Passage provided -
= = = = = = =

Come children, let me tell you a tale…
There was once an age, a Golden Age, an age of wonder and delight, of adventure and heroics, of creativity and imagination unbound… an age undreamt of by modern man, an age forgotten and buried, like hidden treasures beneath the sands of Ægypt.
And into this Golden Age came enemies, like ninjas in the night. (But not the awesome kind of ninjas, who totally kick ass, but the other kind. The bad kind. Ninjas who foreswear honor and kill for money. BOOO!) And these bad guy ninjas assassinated all the heroes and leaders of the Golden Age, and took their places, and had all their names and images erased. This they did, so that people would forget the awesomeosity of the Golden Age, would forget the great deeds done by the Golden Agers, and would be content with the sometimes-pretty-good-but-just-not-as-awesome deeds of the Silver Agers.
And we call these villains… THE FUTURIANS. And their reign was grim, indeed.
Now of the Futurians, there were three kinds: the sperglords, the scumbags, and the Socialists. (There were also some mostly-non-asshole Futurians, who don’t enter into this tale.) And each of these had reason to hate the awesomeness of the Pulps.
The sperglords sperged out because THE SCIENCE OF THE PULPS WAS WRONG AND THAT WAS NOT COOL HOLY CRAP MAN ITS CALLED SCIENCE FICTION IT’S RIGHT THERE IN THE NAME AND YOUR SCIENCE HAS TO BE CORRECT. IT’S THE MOST. IMPORTANT. THING. EVER. ALSO FANTASY IS FOR CHILDREN, I MEAN REALLY YOU GUYS WHO EVEN LET THEM IN THE BUILDING?!
The scumbags were really icky people, and did REALLY icky things, and hated the virtue, honor, and decency of the Pulps, and the Christianity intrinsic to Fantasy. They wanted a space where they could engage in their icky stuff at will, so normies and decent folk had to be driven off.
The Socialists, likewise, wanted Christianity banished because Religion Is The Opiate of The Masses, but they also hated Manly Heroes, because Manly Men have no need of an all-encompassing government to coddle them. Also it was all about the Collective Effort of The People, and singular and great heroes were just not on.
So the sperglords, scumbags, and Socialists (who were very often the exact same people, all in one) ganged up together to subvert and undermine the awesome genre of Fantasy & Science Fiction, and to overthrow the Reign of the Masters of Pulp, and to denigrate and disparage the stories of the Golden Age, and to hide them from view. They declared themselves to be the TRUE Golden Age, and for FOUR GENERATIONS continued the lies, until the glorious past of F&SF was forgotten.
(Except for a few graybeards, and who really listened to them because Science Fiction was about THE FUTURE, and the past was like, totally irrelevant, amirite or amirite?)
For four generations, the Futurians and their inheritors ruled. And each generation was more degenerate than the last.
The Silver Age threw away heroics and heroism, the Bronze Age threw away decency and morality, the Iron Age forged tiny cages for people’s imaginations, and the Clay Age finger painted with their own poo, for there was nothing else to throw away.
Unfortunately for the Futurians, people never change. And even among the most debased populace, there are those who yearn for heroism, who hunger for adventure, who long to read tales of Great Men Doing Great Deeds, who want to see the Manly Spaceman swing into the Evil Overlord’s lair on a rope and rescue the Beautiful Maiden from the clutches of the (insanely jealous) Beautiful But Evil Space Princess, and on a clear and gorgeous night with the stars burning in the sky above them, as they flee to their starship to escape the Evil Empire and the Evil Lair burns behind them, the Manly Spaceman kisses the Beautiful Maiden chastely, and they get married, and she shows him just how wicked a Beautiful but Chaste Maiden can be, for her husband.

= = = = = = =

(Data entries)
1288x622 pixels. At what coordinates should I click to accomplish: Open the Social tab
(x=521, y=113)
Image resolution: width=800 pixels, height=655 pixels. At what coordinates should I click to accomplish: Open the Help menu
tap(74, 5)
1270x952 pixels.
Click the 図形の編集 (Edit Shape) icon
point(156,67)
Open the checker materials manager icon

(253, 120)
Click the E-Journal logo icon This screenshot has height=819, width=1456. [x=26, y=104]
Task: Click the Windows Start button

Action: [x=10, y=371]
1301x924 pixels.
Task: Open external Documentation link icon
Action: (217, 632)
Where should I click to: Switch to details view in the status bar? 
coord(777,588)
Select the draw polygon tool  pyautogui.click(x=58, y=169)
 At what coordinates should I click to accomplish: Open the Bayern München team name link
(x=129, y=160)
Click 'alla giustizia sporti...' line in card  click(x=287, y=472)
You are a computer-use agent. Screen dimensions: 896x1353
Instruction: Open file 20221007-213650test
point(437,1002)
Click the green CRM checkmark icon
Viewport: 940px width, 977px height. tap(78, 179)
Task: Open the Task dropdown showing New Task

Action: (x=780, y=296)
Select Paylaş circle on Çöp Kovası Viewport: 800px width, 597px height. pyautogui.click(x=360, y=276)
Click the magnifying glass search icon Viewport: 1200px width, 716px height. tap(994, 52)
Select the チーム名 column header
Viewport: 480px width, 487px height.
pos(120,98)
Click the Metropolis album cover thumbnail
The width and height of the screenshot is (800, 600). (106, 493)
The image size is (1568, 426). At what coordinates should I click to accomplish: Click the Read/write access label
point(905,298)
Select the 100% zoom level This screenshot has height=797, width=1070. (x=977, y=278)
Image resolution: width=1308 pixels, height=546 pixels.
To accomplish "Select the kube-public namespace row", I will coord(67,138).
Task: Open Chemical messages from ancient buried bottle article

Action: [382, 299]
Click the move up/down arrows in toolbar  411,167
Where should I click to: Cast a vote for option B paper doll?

= = = = = = =

Problem description -
According to the tale of the Golden Age above, what three kinds of Futurians were there?

Correct response -
The sperglords, the scumbags, and the Socialists.